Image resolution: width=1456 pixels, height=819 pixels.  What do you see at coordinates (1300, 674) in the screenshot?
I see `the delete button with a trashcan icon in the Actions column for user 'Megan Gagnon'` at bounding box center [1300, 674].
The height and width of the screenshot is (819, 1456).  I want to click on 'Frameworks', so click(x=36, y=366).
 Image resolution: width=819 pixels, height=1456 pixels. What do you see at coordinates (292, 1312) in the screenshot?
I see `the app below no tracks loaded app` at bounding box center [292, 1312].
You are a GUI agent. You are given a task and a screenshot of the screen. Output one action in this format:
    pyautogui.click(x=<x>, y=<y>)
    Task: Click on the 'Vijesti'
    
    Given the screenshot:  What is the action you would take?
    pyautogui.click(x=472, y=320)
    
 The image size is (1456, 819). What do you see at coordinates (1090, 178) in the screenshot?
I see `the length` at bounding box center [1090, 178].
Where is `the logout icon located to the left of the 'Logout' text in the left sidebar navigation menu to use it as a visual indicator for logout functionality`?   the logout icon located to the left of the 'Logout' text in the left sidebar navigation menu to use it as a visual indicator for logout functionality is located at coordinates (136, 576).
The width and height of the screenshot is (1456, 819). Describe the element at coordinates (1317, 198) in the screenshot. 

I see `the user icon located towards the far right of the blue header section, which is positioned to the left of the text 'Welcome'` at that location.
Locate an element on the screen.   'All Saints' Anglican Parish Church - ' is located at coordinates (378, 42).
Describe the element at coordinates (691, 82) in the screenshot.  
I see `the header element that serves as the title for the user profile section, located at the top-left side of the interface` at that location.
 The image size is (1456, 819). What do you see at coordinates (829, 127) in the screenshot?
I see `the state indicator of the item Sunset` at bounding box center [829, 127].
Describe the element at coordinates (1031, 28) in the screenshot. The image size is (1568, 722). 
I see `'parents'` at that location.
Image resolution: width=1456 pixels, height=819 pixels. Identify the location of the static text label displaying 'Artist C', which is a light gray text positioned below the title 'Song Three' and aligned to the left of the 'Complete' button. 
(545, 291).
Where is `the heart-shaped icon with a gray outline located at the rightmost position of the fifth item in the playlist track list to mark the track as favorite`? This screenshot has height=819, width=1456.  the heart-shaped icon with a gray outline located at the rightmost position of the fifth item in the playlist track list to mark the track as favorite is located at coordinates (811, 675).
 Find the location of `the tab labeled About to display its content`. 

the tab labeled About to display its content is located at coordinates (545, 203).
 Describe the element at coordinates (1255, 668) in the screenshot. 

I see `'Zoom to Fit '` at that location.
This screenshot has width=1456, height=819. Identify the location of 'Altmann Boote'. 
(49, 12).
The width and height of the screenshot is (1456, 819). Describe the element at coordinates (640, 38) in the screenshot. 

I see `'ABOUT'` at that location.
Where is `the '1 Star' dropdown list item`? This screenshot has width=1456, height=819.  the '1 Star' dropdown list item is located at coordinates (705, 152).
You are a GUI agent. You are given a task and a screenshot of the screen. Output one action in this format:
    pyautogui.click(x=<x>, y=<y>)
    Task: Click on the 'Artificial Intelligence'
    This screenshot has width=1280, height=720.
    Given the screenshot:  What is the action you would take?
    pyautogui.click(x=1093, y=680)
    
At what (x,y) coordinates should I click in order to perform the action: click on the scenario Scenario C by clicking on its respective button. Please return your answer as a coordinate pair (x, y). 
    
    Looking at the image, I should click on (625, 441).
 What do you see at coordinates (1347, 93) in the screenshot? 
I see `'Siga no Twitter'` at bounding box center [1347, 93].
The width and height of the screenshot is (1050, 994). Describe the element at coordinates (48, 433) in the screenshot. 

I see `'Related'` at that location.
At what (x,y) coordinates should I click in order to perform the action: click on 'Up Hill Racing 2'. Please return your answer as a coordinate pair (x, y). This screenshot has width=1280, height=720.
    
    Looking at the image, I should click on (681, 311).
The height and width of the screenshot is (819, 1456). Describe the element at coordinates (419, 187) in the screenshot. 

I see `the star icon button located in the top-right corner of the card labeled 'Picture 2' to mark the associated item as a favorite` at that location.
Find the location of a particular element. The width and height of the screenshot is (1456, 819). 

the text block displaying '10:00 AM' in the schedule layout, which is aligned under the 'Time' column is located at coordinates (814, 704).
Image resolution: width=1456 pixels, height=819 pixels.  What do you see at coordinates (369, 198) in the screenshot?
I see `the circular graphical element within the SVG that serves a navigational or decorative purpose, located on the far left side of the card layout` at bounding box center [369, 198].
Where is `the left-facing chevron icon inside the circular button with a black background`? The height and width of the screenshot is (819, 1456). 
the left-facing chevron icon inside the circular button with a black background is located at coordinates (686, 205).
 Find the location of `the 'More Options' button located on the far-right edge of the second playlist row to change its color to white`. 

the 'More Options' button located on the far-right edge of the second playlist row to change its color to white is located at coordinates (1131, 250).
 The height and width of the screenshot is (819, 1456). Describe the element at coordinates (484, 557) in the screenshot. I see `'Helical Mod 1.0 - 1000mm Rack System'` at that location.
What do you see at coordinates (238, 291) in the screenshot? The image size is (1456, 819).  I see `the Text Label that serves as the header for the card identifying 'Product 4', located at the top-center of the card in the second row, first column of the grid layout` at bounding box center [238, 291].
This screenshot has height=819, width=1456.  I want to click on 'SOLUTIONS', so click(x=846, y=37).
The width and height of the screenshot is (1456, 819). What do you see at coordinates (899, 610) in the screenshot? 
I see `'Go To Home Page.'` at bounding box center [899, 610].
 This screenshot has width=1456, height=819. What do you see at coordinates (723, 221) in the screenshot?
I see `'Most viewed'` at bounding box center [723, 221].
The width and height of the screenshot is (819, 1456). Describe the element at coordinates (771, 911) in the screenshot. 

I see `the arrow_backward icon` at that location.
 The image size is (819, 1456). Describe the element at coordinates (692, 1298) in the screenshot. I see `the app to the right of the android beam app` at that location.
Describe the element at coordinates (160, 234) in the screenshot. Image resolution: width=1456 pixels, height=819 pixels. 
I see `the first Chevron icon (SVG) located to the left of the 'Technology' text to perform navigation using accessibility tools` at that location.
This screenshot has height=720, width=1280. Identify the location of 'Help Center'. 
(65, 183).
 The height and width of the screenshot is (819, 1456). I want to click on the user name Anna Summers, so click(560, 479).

::::

» **Task to carry out**
Pick out every line of the data above that contains the string "aligned", matching case exactly.

» **Reply**
Image resolution: width=1456 pixels, height=819 pixels. Identify the location of the static text label displaying 'Artist C', which is a light gray text positioned below the title 'Song Three' and aligned to the left of the 'Complete' button. 
the text block displaying '10:00 AM' in the schedule layout, which is aligned under the 'Time' column is located at coordinates (814, 704).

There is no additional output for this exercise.